L’enquête de police avait été rapidement bouclée mais la procédure judiciaire aura pris son temps. Après deux reports, le procès de l’ancien directeur de la Maison des associations est prévu mardi 8 décembre devant le tribunal correctionnel de Strasbourg. Patrick Gerber, 57 ans, est accusé de harcèlement sexuel sur deux ex-employées et sur une stagiaire de l’UFC – Que choisir 67, association hébergée dans la structure de la place des Orphelins.

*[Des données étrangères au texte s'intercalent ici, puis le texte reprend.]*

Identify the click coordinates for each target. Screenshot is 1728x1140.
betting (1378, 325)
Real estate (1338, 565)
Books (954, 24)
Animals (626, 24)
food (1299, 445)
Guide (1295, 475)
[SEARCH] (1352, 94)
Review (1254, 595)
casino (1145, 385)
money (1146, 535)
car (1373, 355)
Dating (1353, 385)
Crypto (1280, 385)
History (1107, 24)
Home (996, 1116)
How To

L’affaire avait été révélée par Rue89 Strasbourg. Ces trois jeunes femmes avaient eu à subir les gestes déplacés, les propos sexistes et les comportements intrusifs de Patrick Gerber, pendant plusieurs mois pour Louise et Nathalie, les deux ex-salariées alors âgées de 28 et 35 ans, et pendant une seule journée, traumatisante, pour Isabelle, alors âgée de 25 ans.
« Hâte que cette histoire se termine »
Elles ont toutes les trois porté plainte pour harcèlement sexuel. Louise a déménagé à l’autre bout de la France. Elle a fait le voyage pour être présente à l’audience de mardi :
« Le monde associatif strasbourgeois est tout petit… J’avais l’impression que l’ombre de M. Gerber planait sur chaque mission potentielle… J’ai préféré partir et j’ai bien fait, ça m’a permis de me reconstruire. »
Louise se dit « un peu tendue » mais elle a « hâte que cette histoire se termine, » d’autant que le volet social de l’affaire, devant le tribunal des prud’hommes, attend la décision du tribunal.
Isabelle a repris sa vie d’étudiante. Elle s’est « réinscrite aux concours » après une année de découragement et de dépression :
« Je relis le dossier et tout ça est encore très vif. J’ai très très peur de ne pas pouvoir supporter qu’on m’explique que ces gestes “n’étaient pas si graves” ou ce genre de truc… Je redoute l’audience, dans la mesure où elle sera quasiment à huis-clos à cause du Covid. J’aurais apprécié d’avoir le soutien de mes proches dans la salle. »
Un procès pour la cause
Les victimes espèrent que l’audience permettra de faire progresser la lutte contre le sexisme. L’association contre les violences faites aux femmes au travail (AVFT) s’est constituée partie civile. Juriste de l’association, Marylin Baldeck détaille :
« Pour les victimes, il est important que ce procès rejaillisse collectivement. Nous sommes là pour les soutenir et amplifier leur voix. Je note que l’enquête dans ce dossier a été exemplaire et complète, ce qui est très rare dans ces affaires, et qu’elle montre à quel point des remarques et des regards permanents sur ces femmes peuvent rendre impossible le travail dans ces conditions. »
Si l’enquête est aussi complète, c’est parce que Me Thomas Steinmetz, l’avocat de l’ancien directeur, a demandé un supplément d’information qui a été accordé par le tribunal. Mais pour Me Amandine Rauch, avocate de deux des trois victimes, l’effet boomerang de ces nouvelles auditions sera terrible :
« M. Gerber a cité plusieurs personnes en pensant qu’elles viendraient à son secours et il n’en a rien été. Sa plus proche collaboratrice parle de lui comme d’un “harceleur moral en puissance.” Deux autres anciennes collègues ont décrit les mêmes mécanismes, déjà présents plusieurs années auparavant dans une autre association… »
Contacté, l’avocat de Patrick Gerber, Me Thomas Steinmetz, n’a pas souhaité faire de déclaration avant l’audience de mardi.